Note: The exact structure might vary slightly; check DataProcessor and sensor attributes for the precise format.

Error Handling System

The error handling system provides:

  1. Error Classification: Specific exceptions are often defined (e.g., in api/base/exceptions.py) and raised by API clients.
  2. Error Recovery: The FallbackManager and underlying fetch mechanisms often include retries (sometimes with exponential backoff) for transient network or API errors.
  3. Logging: Errors during fetching or processing are logged to Home Assistant logs for diagnostics.
  4. Fallback to Cache: If all sources fail, the system attempts to use previously cached data.

Fallback System

The fallback system ensures reliability:

  1. Prioritized List: Uses the user-configured source priority list for the region.
  2. Sequential Attempts: The FallbackManager tries fetching from each source in order.
  3. First Success Wins: Uses the data from the first source in the list that returns valid data.
  4. Caching: If all sources in the priority list fail, it falls back to using cached data if available and not expired.
  5. Status Tracking: Sensor attributes often indicate which source succeeded (data_source), which were tried (attempted_sources), and if cache was used (using_cached_data).

Testing

The integration includes automated tests using pytest and manual test scripts.

Automated Tests (pytest)

Located in tests/pytest/. Organized into unit, integration, and lib tests.

To run all pytest tests:

pytest tests/pytest/

To run specific categories (e.g., unit tests):

pytest tests/pytest/unit/

(Refer to tests/README.md for more details on pytest structure and execution).

Manual Tests

Located in tests/manual/. These scripts often test against live APIs (API keys might be required via environment variables).

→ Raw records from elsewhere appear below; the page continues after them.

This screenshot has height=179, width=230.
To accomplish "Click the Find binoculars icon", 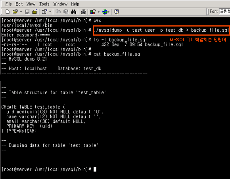I will pos(73,12).
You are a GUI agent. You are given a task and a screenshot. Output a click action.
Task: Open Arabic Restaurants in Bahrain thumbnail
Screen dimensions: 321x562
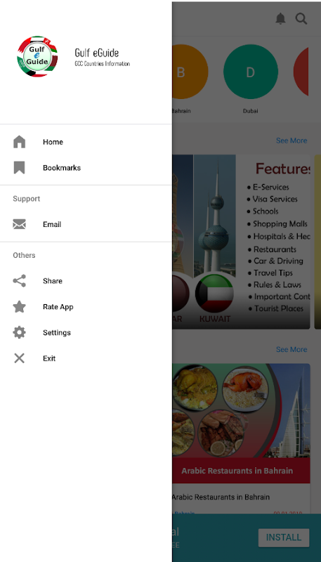click(x=241, y=424)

Example: Run a specific manual integration test:

python -m tests/manual.integration.nordpool_full_chain SE4

(Refer to tests/README.md and individual script headers for usage instructions).

Performance Optimization

The integration includes several performance optimizations:

  1. Asynchronous Operations: Uses asyncio and httpx.AsyncClient for non-blocking I/O during API calls.
  2. Source Prioritization: Avoids calling lower-priority sources if a higher-priority one succeeds quickly.
  3. Advanced Caching: Caches processed data (CacheManager) and exchange rates (ExchangeService) with configurable TTLs to reduce redundant computations and API calls.
  4. Rate Limiting: Implements rate limiting (utils/rate_limiter.py) to avoid overwhelming APIs and respect usage limits, especially during frequent update checks.
  5. Parallel Fetching (Potential): While utils/parallel_fetcher.py exists, verify its current usage in the main fetch flow. This was a planned refactoring which never went live due to it's complexity.

License

This integration is licensed under the MIT License.